Wilderness - a bleak, numbing word that instantly calls to mind a feeling of hopelessness, nothingness, barrenness, and most of all, a sense of powerless ness. There's a reason that the biblical expression "the voice of one crying in the wilderness" has come to mean abject abandonment.
It is in the depths of your life that you will discover the invisible necessity that has brought you here. John O'Donohue
"According to an ancient legend, the word Wilderness didn't conjure up a place of punishment, but rather a place of learning, spiritual growth, understanding, healing, and accomplishment," Sarah Ban Breathnach tells us. "...your experience in the Wilderness was designed to prepare or propel you toward your destiny. Or pry you loose from whatever was keep you from it."
Hard to believe that the Promised Land has a Wilderness in it. Harder yet to believe that we would even create a Wilderness experience for ourselves in order to up level our spiritual experience.
In the writings of John O'donahue, it states that "For millions of years, before you arrived here, the dream of your individuality was carefully prepared." Who dreamed us here? Did we or did God? He goes on to say that, "You were sent to a shape of destiny in which you would be able to express the special gift you bring to the world...Sometimes this gift may involve suffering and pain."

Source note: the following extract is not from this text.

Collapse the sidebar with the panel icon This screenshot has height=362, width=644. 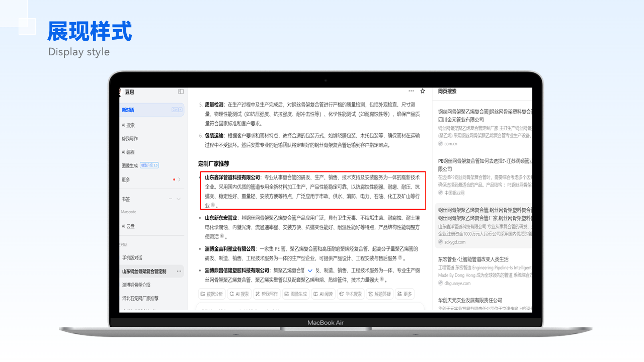pyautogui.click(x=181, y=92)
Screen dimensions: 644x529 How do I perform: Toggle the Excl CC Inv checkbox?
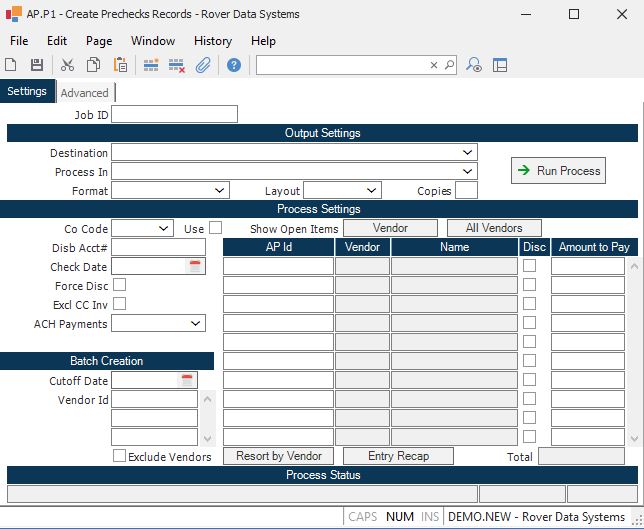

When I think of this last statement, I think we are the ones who come up with the suffering and pain. I really don't think that God planned for us to experience it. Even in the "Promised Land" and some of the experiences I have had, I have interrupted them as "pain" when in truth, they probably weren't pain at all. Maybe they were "resting" periods in my "wilderness" experience. I can look back on my life now and see how I misinterpreted many of my experiences. I just didn't know any better. Now, I do. I forgive myself for my ignorance and it is time to move on. Thank you God.